Sem o debate, minorias são beneficiadas
O planejamento urbano pode sofrer interferências de uma série de interesses políticos e econômicos, principalmente de setores do mercado imobiliário. Para equilibrar as forças e garantir vantagens para a maioria da população, a sociedade precisa se unir em defesa das diretrizes definidas no Plano Diretor. A opinião é do arquiteto Nestor Razente, 51 anos, especialista nessa área.
''A aprovação do Plano Diretor implica em renúncia de certas vantagens de alguns agentes em benefício da maioria'', ressalta Razente. Por isso a importância das discussões públicas sobre o planejamento da cidade, que são o caminho para definir o futuro dos cidadãos de Londrina.
Também especialista em planejamento urbano e ex-presidente do Instituto de Pesquisa e Planejamento Urbano de Londrina (Ippul), o arquiteto José Luiz Faraco, 50, considera que a atual direção do órgão está no caminho certo, ao abrir o debate para a comunidade. ''Este é o caminho para o início da consolidação do Plano Diretor. A participação popular é importante. Como também é importante que o MP (Ministério Público) seja mais atuante, como está hoje. É preciso também um arcabouço jurídico para amparar as políticas previstas no plano'', avalia Faraco.
Para eles, o novo Plano Diretor é importante por ter um caráter mais municipal, não mais restrito à zona urbana. Já o planejamento da cidade depende não apenas de mudanças de ruas e avenidas, mas de um conjunto de fatores: sistema viário, transporte coletivo e uso e ocupação do solo. Os arquitetos afirmam que não é mais possível lamentar o desenho das ruas estreitas legadas pelo ingleses na Área Central. O caminho é buscar soluções inovadoras.
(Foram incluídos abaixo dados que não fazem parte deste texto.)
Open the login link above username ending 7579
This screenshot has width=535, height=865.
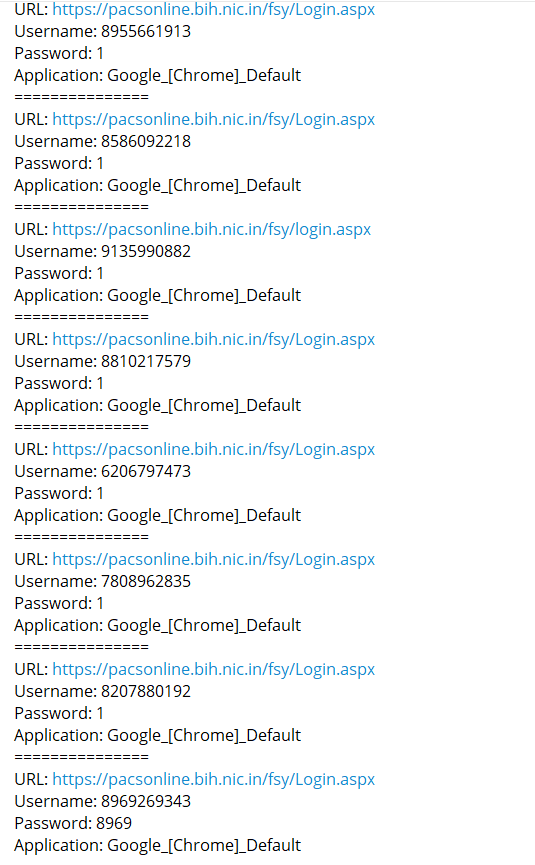point(213,339)
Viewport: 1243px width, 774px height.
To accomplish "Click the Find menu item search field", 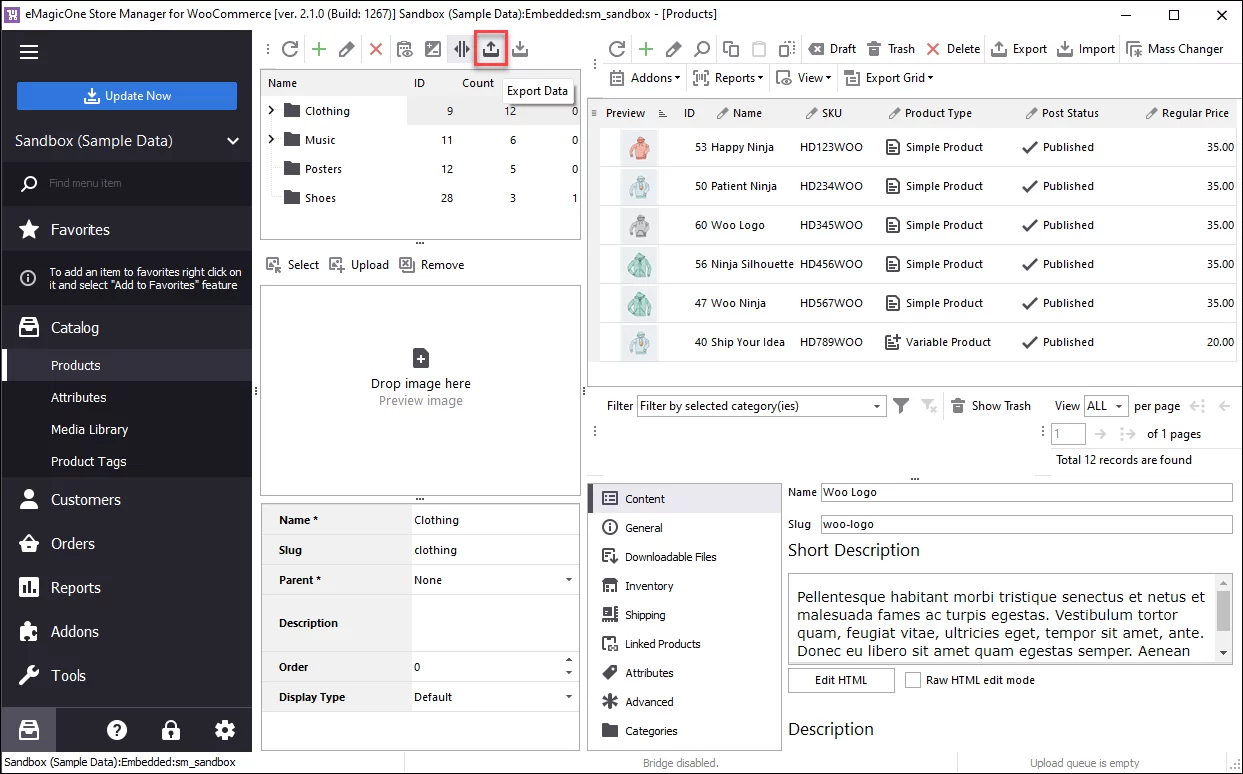I will 130,183.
Como exemplo, eles citam a já implantada bilhetagem eletrônica e corredores exclusivos para ônibus coletivos. O próprio desenho das ruas e a preservação dos fundos de vale são elementos que têm de ser observados pelos planejadores da cidade: ''Não estou afirmando que estas são as soluções, mas os problemas têm de ser discutidos'', ressalta Razente. O trânsito de Londrina, no entanto, não é considerado um grande problema pelos arquitetos. ''Quando tempo você demora para cruzar a cidade de carro, mesmo em hora de rush? Não é tão demorado'', acrescenta.
O tipo de equipamento social liberado para cada área também tem influência direta na qualidade do trânsito. A construção de uma escola, por exemplo, tem que prever acesso viável para o local. A necessidade de planejamento regional também é apontada como essencial. A integração até Maringá, prevista para o futuro, segundo os arquitetos, poderia até justificar a implantação de um sistema de metrô ou trem de superfície.